=== WORK REQUEST ===
Using the data that follows, return exactly the lines from the one that contains "[Dashboard service implementation] (30, 1181)" through the one that contains "[Implementation of service", ends included.

=== RECORDS SHOWN ===
-- -- --
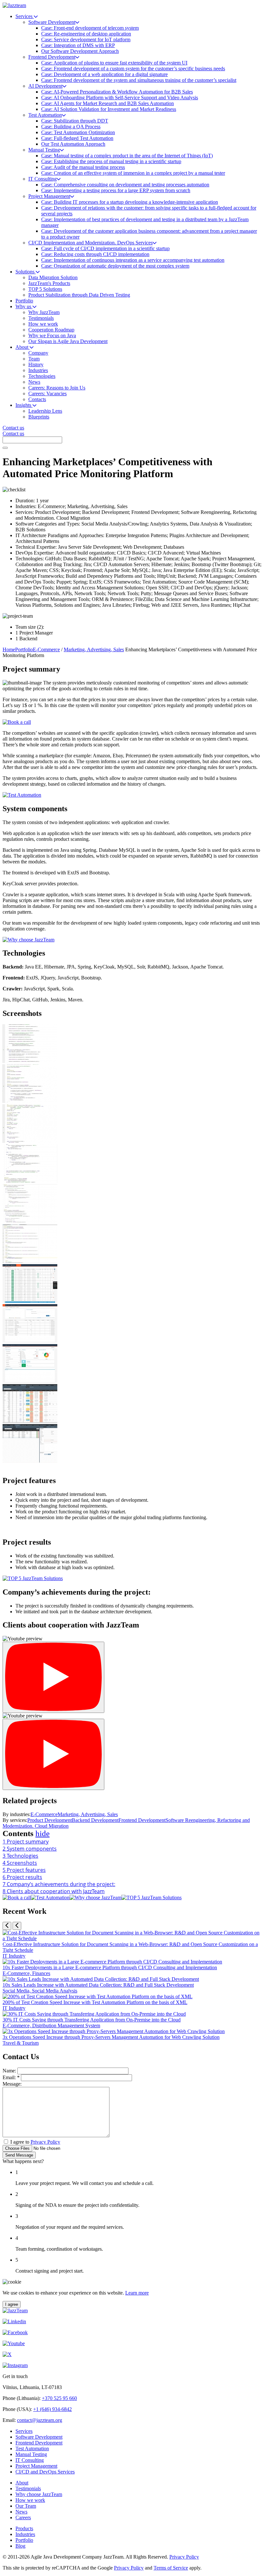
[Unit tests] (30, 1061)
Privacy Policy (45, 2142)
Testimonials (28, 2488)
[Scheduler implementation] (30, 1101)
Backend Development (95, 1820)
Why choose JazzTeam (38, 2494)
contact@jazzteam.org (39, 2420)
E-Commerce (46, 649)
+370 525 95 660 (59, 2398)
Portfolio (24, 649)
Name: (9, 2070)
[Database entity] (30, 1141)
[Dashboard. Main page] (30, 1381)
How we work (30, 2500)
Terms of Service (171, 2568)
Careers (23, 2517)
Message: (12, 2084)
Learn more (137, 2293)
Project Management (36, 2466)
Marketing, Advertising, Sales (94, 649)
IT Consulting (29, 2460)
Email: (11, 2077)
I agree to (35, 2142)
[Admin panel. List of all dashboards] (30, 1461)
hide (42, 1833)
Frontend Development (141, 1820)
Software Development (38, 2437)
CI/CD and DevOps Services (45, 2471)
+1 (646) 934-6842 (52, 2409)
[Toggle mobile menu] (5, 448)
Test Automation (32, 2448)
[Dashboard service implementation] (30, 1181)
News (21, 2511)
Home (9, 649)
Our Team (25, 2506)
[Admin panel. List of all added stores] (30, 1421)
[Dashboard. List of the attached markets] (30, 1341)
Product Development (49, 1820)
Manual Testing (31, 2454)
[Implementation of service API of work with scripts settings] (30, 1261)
-- -- --
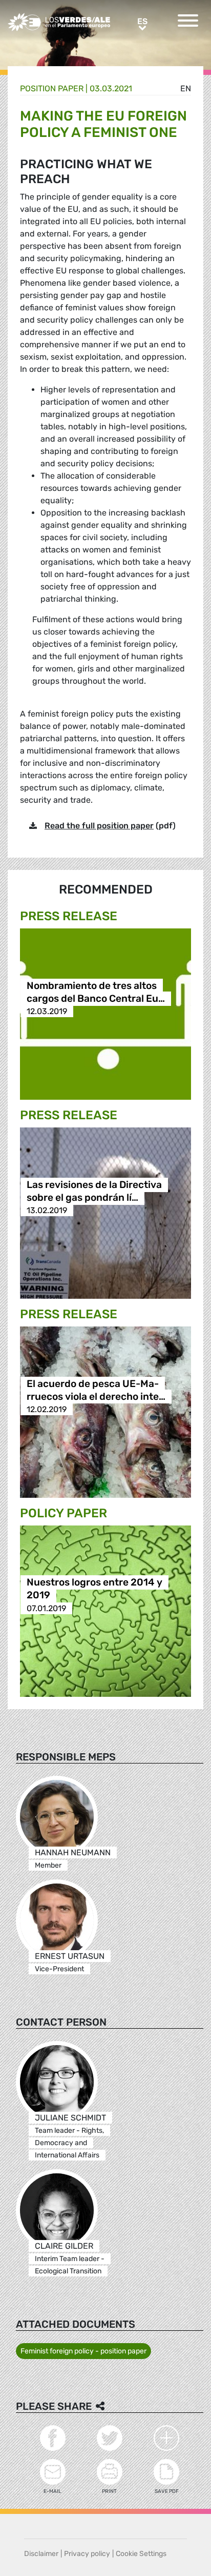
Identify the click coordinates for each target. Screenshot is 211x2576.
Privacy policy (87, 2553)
-- -- --
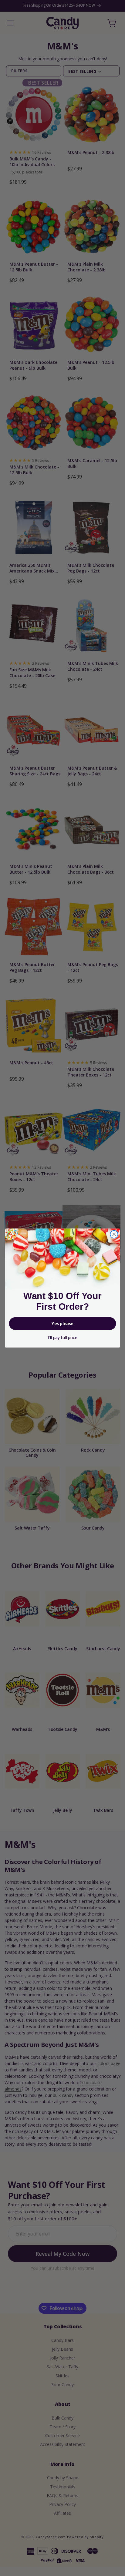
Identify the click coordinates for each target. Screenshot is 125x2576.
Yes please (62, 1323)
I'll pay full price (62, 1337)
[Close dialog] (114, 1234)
-- -- --
=== TASK RESULT ===
[Dashboard service implementation] (30, 1181)
News (21, 2511)
Home (9, 649)
Our Team (25, 2506)
[Admin panel. List of all added stores] (30, 1421)
[Dashboard. List of the attached markets] (30, 1341)
Product Development (49, 1820)
Manual Testing (31, 2454)
[Implementation of service API of work with scripts settings] (30, 1261)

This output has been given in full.